_What needs to be done_
Of all the entries below, retype only the lines from the one with "This screenshot has" through the one with "Open the 选项", exactly as they appear.
Data provided below:
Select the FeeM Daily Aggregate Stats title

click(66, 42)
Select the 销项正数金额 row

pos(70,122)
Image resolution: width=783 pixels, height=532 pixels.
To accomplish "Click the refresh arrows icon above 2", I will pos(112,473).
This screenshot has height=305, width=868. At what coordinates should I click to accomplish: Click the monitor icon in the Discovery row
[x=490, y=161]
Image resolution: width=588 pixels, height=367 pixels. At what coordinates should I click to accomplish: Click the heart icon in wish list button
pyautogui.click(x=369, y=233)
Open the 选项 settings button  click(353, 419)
End of Data provided.
Data provided below:
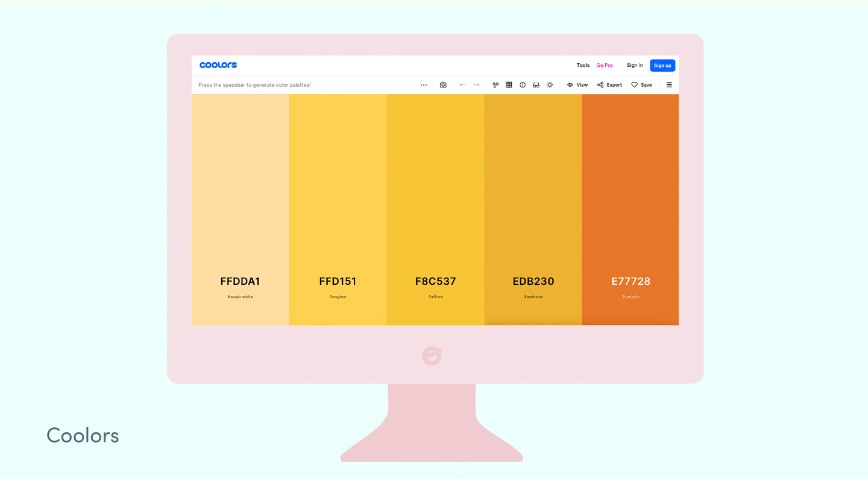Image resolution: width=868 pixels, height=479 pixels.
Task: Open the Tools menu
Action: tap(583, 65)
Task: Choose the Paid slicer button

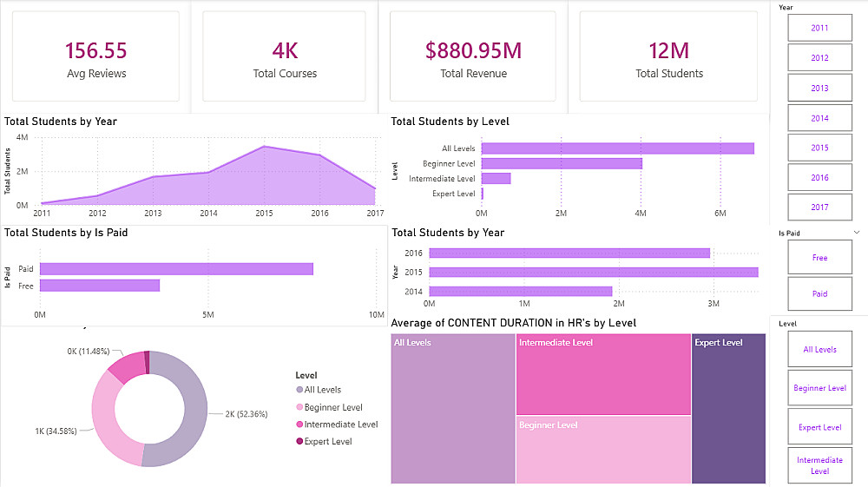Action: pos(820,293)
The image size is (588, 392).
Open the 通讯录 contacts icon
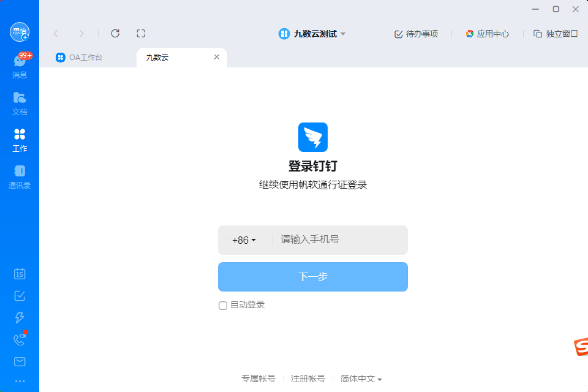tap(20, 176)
End of Data provided.
_Response box_
This screenshot has height=305, width=868. At what coordinates should I click to accomplish: Click the monitor icon in the Discovery row
[x=490, y=161]
Image resolution: width=588 pixels, height=367 pixels. At what coordinates should I click to accomplish: Click the heart icon in wish list button
pyautogui.click(x=369, y=233)
Open the 选项 settings button  click(353, 419)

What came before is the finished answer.